Esperança no Copom

Cida Damasco

10 de janeiro de 2017 | 12h00

Os sinais são todos na mesma direção: na primeira reunião do Copom, nesta semana, o Banco Central (BC) deve finalmente acelerar o processo de derrubada dos juros. Depois de duas reduções sucessivas de 0,25 ponto porcentual na Selic, a taxa básica de juros, a expectativa agora é de um corte de 0,5 ponto. Há quem aposte em até 0,75 ponto. Aliás, há um bom tempo o mercado vem se movendo com base num cenário de corte de juros mais acentuado.

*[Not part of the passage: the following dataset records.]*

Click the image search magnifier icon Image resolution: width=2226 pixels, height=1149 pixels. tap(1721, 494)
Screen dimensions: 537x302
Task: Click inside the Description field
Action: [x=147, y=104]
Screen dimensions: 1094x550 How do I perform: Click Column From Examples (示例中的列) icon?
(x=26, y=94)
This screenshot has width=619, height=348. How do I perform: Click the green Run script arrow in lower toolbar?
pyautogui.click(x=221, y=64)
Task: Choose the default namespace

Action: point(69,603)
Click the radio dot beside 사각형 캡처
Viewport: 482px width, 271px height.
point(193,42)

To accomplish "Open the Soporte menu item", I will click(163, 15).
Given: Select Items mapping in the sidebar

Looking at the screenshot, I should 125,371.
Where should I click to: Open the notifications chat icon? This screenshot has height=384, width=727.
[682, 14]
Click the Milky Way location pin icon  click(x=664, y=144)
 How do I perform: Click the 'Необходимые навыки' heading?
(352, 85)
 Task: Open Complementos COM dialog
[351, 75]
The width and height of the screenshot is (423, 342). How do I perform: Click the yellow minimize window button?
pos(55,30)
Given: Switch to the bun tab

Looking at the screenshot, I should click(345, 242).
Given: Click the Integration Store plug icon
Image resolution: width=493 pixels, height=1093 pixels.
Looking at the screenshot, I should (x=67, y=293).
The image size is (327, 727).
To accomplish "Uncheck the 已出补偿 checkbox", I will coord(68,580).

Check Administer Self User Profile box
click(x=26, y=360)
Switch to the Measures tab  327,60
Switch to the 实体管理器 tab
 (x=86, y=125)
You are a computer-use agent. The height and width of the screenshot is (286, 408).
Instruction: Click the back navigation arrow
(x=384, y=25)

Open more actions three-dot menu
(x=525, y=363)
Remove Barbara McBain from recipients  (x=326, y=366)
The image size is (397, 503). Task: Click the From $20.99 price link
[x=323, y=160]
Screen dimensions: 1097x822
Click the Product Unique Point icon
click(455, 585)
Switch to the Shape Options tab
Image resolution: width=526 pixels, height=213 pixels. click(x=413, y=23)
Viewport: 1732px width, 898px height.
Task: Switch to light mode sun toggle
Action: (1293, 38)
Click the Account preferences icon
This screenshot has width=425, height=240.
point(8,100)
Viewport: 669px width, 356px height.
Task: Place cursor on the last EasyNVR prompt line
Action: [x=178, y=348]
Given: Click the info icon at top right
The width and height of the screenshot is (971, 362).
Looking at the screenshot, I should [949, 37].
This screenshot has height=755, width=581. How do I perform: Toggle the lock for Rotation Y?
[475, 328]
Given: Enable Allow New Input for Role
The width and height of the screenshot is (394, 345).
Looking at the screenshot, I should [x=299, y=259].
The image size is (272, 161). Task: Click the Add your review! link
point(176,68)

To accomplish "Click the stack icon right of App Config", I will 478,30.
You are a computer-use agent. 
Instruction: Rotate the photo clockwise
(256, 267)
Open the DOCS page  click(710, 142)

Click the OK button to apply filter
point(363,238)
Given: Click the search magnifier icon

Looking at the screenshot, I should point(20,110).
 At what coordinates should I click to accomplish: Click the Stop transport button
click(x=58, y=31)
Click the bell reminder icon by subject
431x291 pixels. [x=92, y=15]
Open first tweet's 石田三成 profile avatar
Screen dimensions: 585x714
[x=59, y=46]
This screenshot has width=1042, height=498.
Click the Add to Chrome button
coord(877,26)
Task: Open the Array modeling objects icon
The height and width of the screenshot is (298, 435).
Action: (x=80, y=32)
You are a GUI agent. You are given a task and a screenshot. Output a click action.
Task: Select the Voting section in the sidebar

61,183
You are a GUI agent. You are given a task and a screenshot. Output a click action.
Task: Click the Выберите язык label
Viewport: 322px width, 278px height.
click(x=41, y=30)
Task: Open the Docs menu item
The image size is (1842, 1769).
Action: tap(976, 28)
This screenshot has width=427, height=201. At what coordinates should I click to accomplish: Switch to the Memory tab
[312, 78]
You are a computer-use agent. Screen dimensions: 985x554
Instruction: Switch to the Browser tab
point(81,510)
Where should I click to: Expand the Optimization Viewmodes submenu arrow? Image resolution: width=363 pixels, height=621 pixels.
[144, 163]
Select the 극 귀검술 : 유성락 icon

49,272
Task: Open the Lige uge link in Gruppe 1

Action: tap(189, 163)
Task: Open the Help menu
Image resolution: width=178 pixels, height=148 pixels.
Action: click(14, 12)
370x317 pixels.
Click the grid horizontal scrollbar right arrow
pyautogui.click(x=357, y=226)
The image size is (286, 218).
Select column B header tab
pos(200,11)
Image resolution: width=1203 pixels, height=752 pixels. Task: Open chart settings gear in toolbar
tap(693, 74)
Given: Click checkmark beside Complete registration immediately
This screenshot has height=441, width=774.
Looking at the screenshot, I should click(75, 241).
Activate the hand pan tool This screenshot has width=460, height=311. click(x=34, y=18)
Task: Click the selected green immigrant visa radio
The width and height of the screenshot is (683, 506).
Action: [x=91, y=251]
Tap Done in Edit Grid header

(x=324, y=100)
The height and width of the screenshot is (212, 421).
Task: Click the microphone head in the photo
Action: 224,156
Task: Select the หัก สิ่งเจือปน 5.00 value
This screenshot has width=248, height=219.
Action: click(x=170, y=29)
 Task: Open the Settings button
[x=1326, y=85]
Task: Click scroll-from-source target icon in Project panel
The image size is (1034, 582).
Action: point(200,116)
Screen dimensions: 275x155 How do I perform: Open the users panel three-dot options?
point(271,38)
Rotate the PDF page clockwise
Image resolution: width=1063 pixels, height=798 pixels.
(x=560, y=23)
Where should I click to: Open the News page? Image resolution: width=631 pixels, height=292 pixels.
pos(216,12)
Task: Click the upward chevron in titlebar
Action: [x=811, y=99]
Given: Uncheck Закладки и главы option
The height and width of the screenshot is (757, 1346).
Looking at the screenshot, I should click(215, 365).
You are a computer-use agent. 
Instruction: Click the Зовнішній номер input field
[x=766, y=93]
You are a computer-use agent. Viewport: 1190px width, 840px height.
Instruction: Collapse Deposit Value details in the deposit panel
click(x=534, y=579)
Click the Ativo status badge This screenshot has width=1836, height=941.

Nesta segunda-feira, o próprio Temer deu a senha, ao afirmar que a queda de inflação permite uma queda “responsável” dos juros.

Para alguns economistas, esse processo até demorou. Eles vinham cobrando mais ousadia da equipe econômica – aí incluído o comando do BC – no enfrentamento da recessão. Afinal de contas, com um arsenal de instrumentos tão restrito para garantir esse objetivo, de acordo com as convicções da própria equipe econômica, não fazia sentido desperdiçar um dos únicos disponíveis — ou seja, a redução de juros. Ainda mais considerando-se que o processo de “desinflação” estava instalado. Segundo o boletim Focus, o mercado financeiro já trabalha com a hipótese de uma inflação próxima do centro da meta neste ano – 4,8% –, em confronto com 6,34% no fechamento de 2016.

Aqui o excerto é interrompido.